◆ TASK DESCRIPTION
Print the lines in the listing below starting at the line with "1094x775 pixels." and ending at the line with "This screenshot has width=634, height=846.", both included. Reproduce them exactly and omit every picture.

◆ TASK INPUT

++++

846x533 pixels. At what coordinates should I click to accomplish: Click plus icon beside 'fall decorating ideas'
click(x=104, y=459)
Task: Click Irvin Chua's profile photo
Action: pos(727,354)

++++

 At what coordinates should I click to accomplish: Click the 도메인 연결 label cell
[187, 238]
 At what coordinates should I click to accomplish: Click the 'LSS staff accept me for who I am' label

++++

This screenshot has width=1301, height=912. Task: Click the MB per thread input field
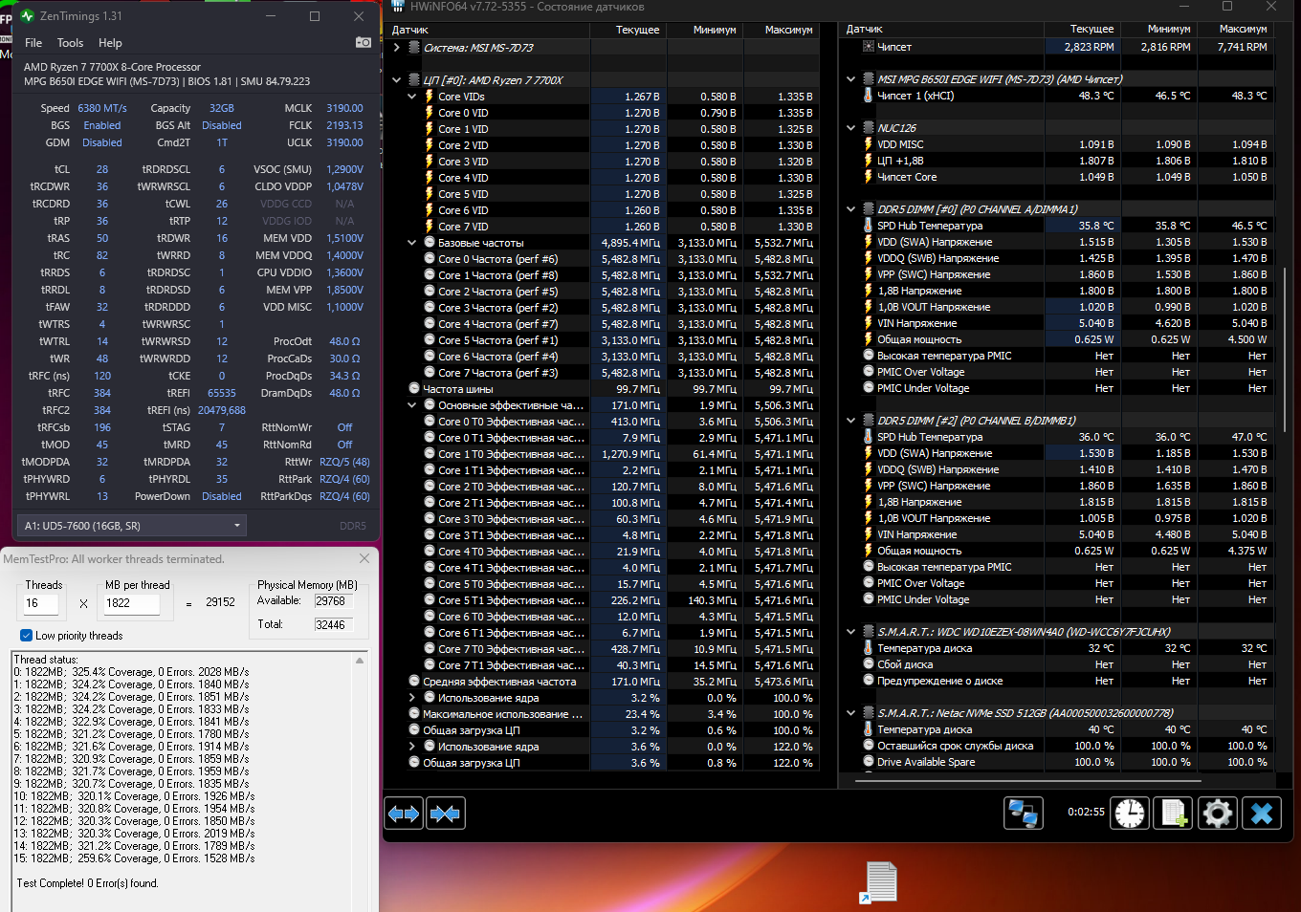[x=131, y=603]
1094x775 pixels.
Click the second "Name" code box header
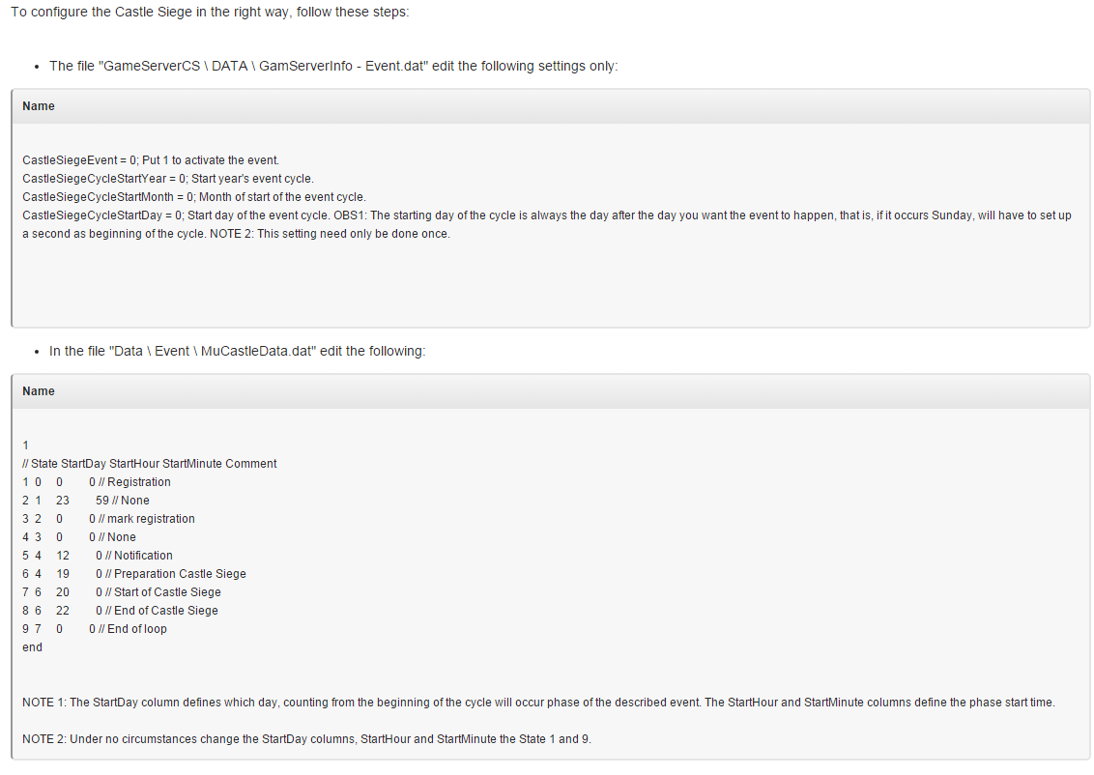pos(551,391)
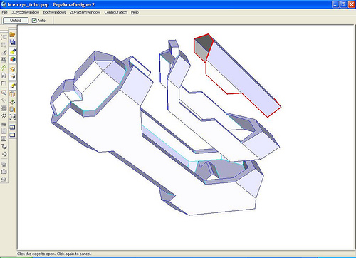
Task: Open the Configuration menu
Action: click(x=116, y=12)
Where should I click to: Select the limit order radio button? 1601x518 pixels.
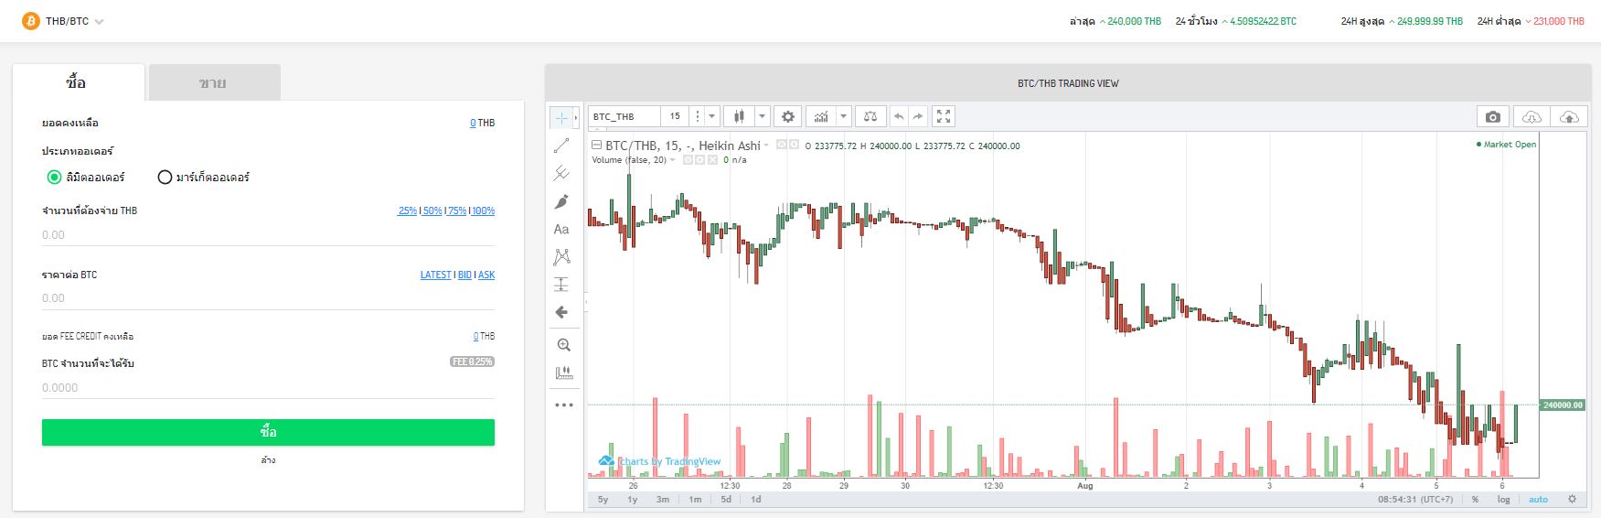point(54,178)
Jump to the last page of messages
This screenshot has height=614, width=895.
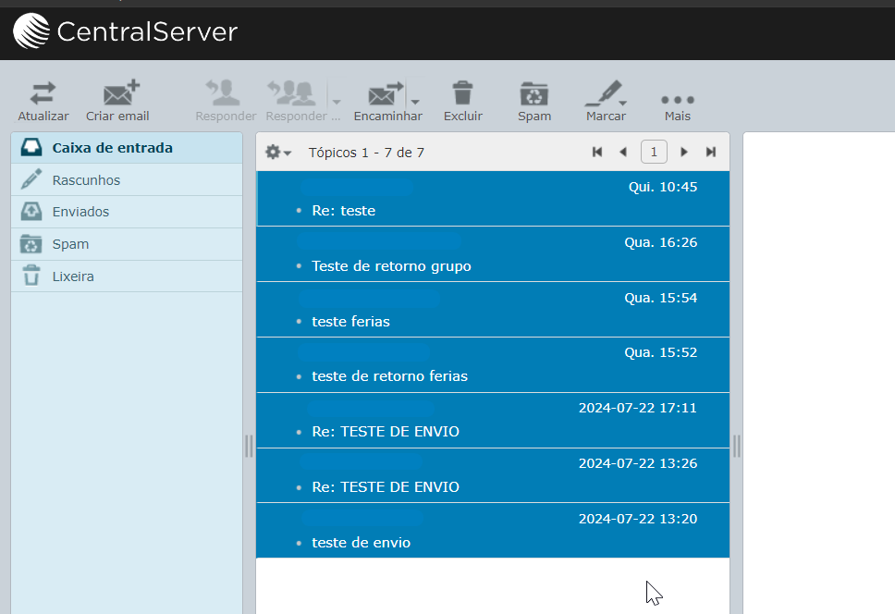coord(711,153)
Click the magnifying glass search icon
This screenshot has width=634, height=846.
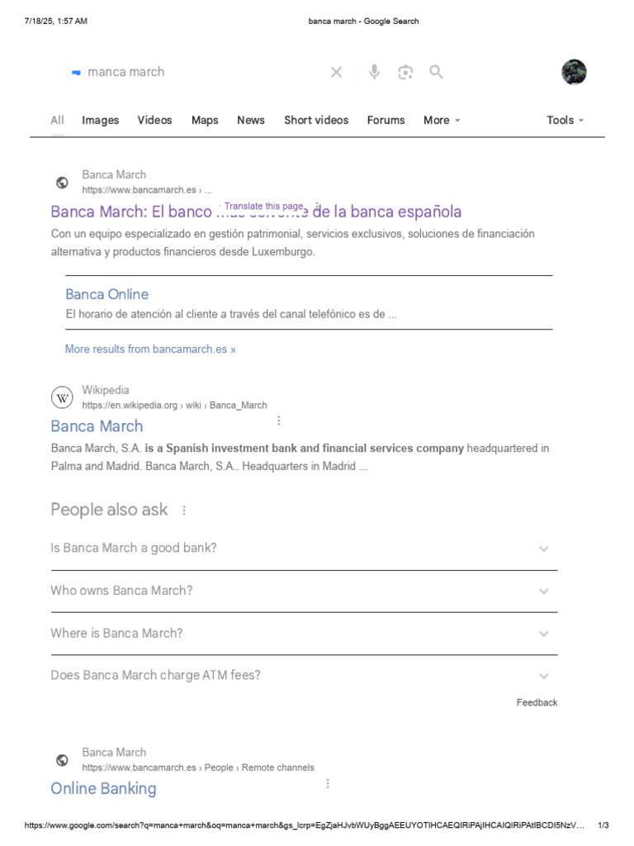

++++

◆ WRITTEN SOLUTION
1094x775 pixels.
Click the second "Name" code box header
pos(551,391)
Task: Open the Configuration menu
Action: click(x=116, y=12)
Where should I click to: Select the limit order radio button? 1601x518 pixels.
point(54,178)
Jump to the last page of messages
This screenshot has height=614, width=895.
coord(711,153)
Click the magnifying glass search icon
This screenshot has width=634, height=846.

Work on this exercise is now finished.